I write primarily for self first. For healing and processing. I need to write occasionally to understand. Once I put it out in the world, I feel better. It's a letting go process. But secondary to this, my writing is for the few who maybe grew up like me. With beautiful childhoods that still caused massive damage. With internalized confusing messages of whom they should be. I know I am lucky to have 13 plus years of therapy, diagnosis, self help books, researching and a good support system backing me up. I feel it is important to spread that support a bit, because I have it. It's a privilege that I can share in this way.

Private blogs are important. We all have differing processes. This space is just the tip of my daily life. My inner processes are so much more complex. For instance, this blog post alone only took 20 minutes to write. What takes longer is editing, finding a song or picture and emailing out to the list of a few people who thus far have not said anything that would stop me from sharing. Although certain posts I do not send to anyone and let the finders find, while other posts I have differing email lists (that I unfortunately sometimes mix up. Yikes.) My main cognitive function is internal. Which means that my inner world is more of a reality to me than my outer surroundings. For people with the opposite personality functions this sounds ridiculous. But, from my context, I understand their mentality but I also could never live in it either. Add to that, Autism and being an INFJ, and my internal process is probably more intense than most other people who share the same functions...unless they are also differently wired or own an intense, internalizing personality.

Conclusion:

"...🎶 Another round of bullets hits my skin. Well, fire away, cuz today, I won't let the shame begin. We are bursting through the barricades and reaching for the sun. We are glorious. Yea that's we've become. I won't let them break me down to dust. I know that there's a place for us, for we are glorious. When the sharpest words want to cut me down. I'm gonna send a flood, gonna drown them out, I am brave, I am bruised, I am whom I meant to be. This is me. Look out cuz here I come. And I'm marching out to the beat I drum. I'm not scared to be seen. I make no apologies. THIS IS ME....And I know that I deserve love. There is nothing I am not worthy of...This is BRAVE, this is BRUISED, this is whom I'm MEANT to be. This is ME...I'm not scared to be SEEN. I make NO apologies for this is me...."- Keala Settle and Cast.*
🎶
**"🎶Oh life is waiting for you, it's all messed up but we're alive🎶..."

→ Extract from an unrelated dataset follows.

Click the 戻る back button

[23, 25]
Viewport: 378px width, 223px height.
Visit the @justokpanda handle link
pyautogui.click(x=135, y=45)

*"This is Me" was my second least favourite song on the "Greatest Showman." Although, I loved them all so this was a tough call. LOL. While I felt it was good and beautiful, it didn't feel too applicable to my current journey. My self of 25 and under? Definitely. I would have probably blasted this more than "Defying Gravity." But with a lot of personality study and different wiring, I have more of a gentle acceptance of whom I am now that I don't need to prove, but in writing, for those who are still coming to terms with themselves, I make sure I take a strong stance of worthiness and explanation. This song fit perfectly for those who are still learning they are worthy because they exist. Don't be scared to be seen. In short, that is why I keep up this blog. I am not going to quit out of fear. If I quit, it will be because of a new phase in life and not for others qualms or internalized self insecurity.


Song Choice: This is Me- Greatest Showman



Life- Our Lady Peace (the lyrics to this song helped me get through Junior High.)